The Anatomy of Melancholy by Robert Burton
"Melancholy, the subject of our present discourse, is either in disposition or in habit. In disposition, is that transitory Melancholy which goes and comes upon every small occasion of sorrow, need, sickness, trouble, fear, grief, passion, or perturbation of the mind, any manner of care, discontent, or thought, which causes anguish, dulness, heaviness and vexation of spirit, any ways opposite to pleasure, mirth, joy, delight, causing frowardness in us, or a dislike. In which equivocal and improper sense, we call him melancholy, that is dull, sad, sour, lumpish, ill-disposed, solitary, any way moved, or displeased. And from these melancholy dispositions no man living is free, no Stoick, none so wise, none so happy, none so patient, so generous, so godly, so divine, that can vindicate himself; so well-composed, but more or less, some time or other, he feels the smart of it. Melancholy in this sense is the character of Mortality… This Melancholy of which we are to treat, is a habit, a serious ailment, a settled humour, as Aurelianus and others call it, not errant, but fixed: and as it was long increasing, so, now being (pleasant or painful) grown to a habit, it will hardly be removed." (Pt I, 143)
This is a book that I view as a reference work in the sense that it can re read a bit at a time and turned to as if to reference a topic. The table of contents is maddeningly unspecific in its title, for example there is an eighty page section titled simply "A Digression of Remedies Against Discontents". However, there is a sufficiently detailed index to allow the reader some hope of finding more specific comments about "goblins' or "grasshoppers" or "green-sickness." The last of these refers to a symptom of "love-melancholy":
"The green-sickness therefore often happeneth to young women, a cachexia [Weight loss, wasting of muscle, loss of appetite, and general debility that can occur during a chronic disease] or an evil habit to men, besides ordinary sighs, complaints, and lamentations, which are too frequent." (Pt. III, 133)

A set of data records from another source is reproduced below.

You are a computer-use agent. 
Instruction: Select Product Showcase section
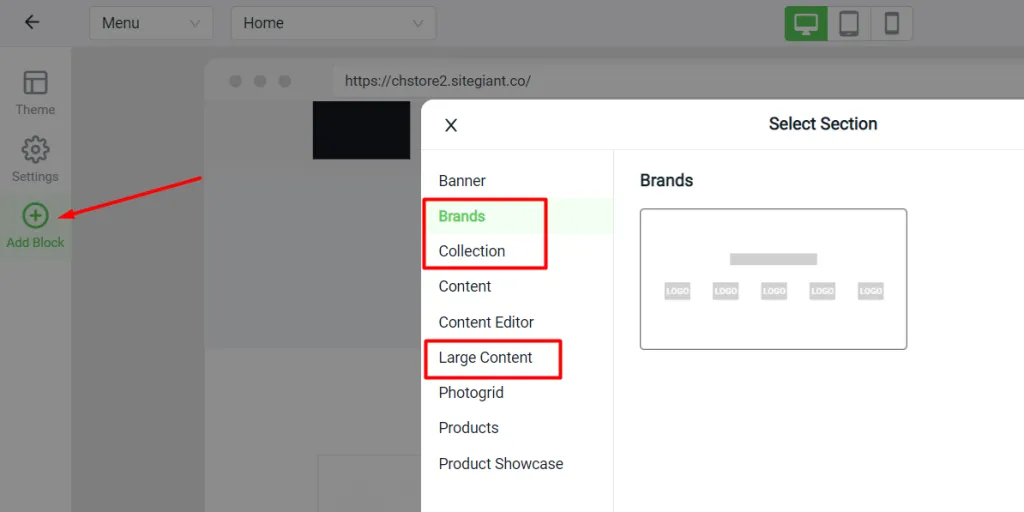click(x=501, y=464)
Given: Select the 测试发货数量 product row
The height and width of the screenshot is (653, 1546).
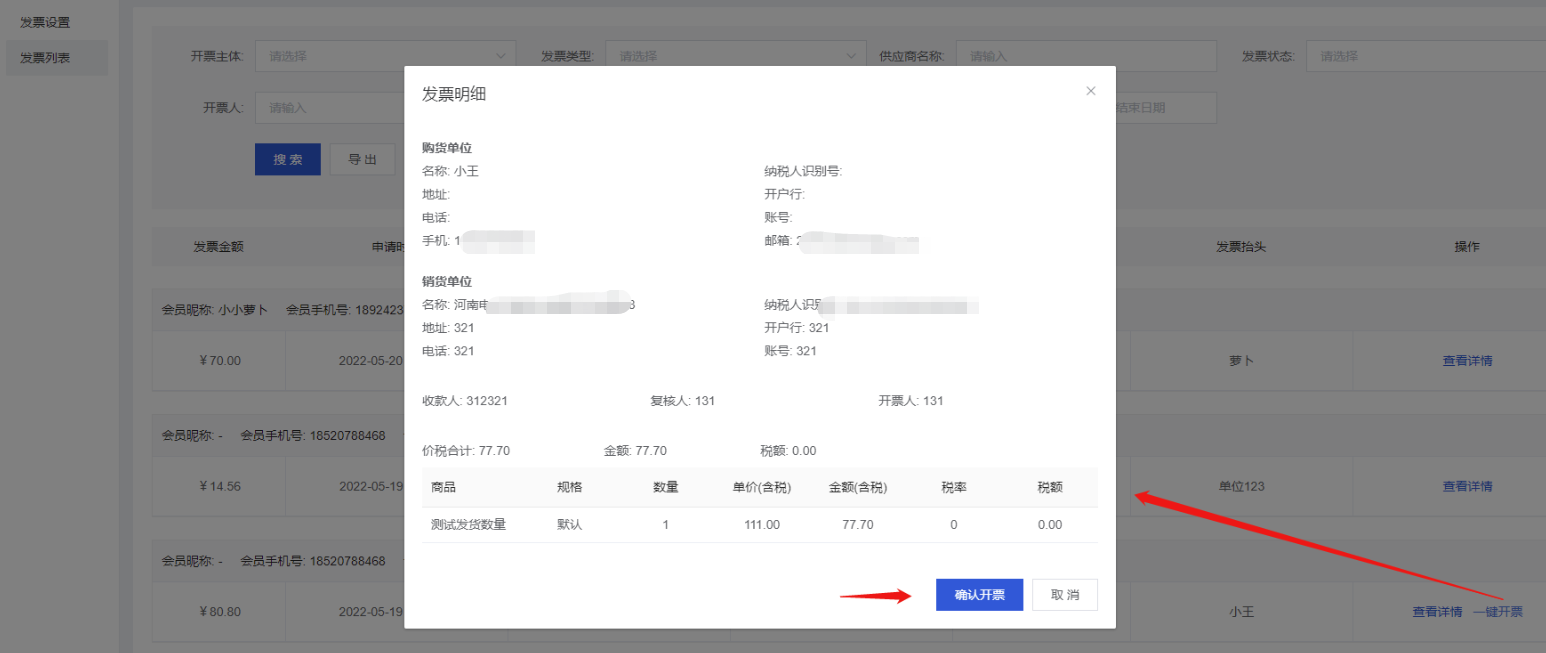Looking at the screenshot, I should (x=468, y=525).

I refer to it as the need arises whether due to my own melancholy or to a reference in another work. This is a massive creation of genius and a lifetime of thought. Much of the book consists of quotations from various ancient and mediæval medical authorities, beginning with Hippocrates, Aristotle, and Galen. Hence the Anatomy is filled with more or less pertinent references to the works of others. A competent Latinist, Burton also included a great deal of Latin poetry in the Anatomy, and many of his inclusions from ancient sources are left untranslated in the text.
Burton seemingly has collected everything written about melancholy and, combined with his own musings on the subject, has provided the reader an immense edifice - one with selections too numerous to catalog here - and one that still entertains and educates centuries later. It deserves my continuing devotion and meditation on its content and meaning.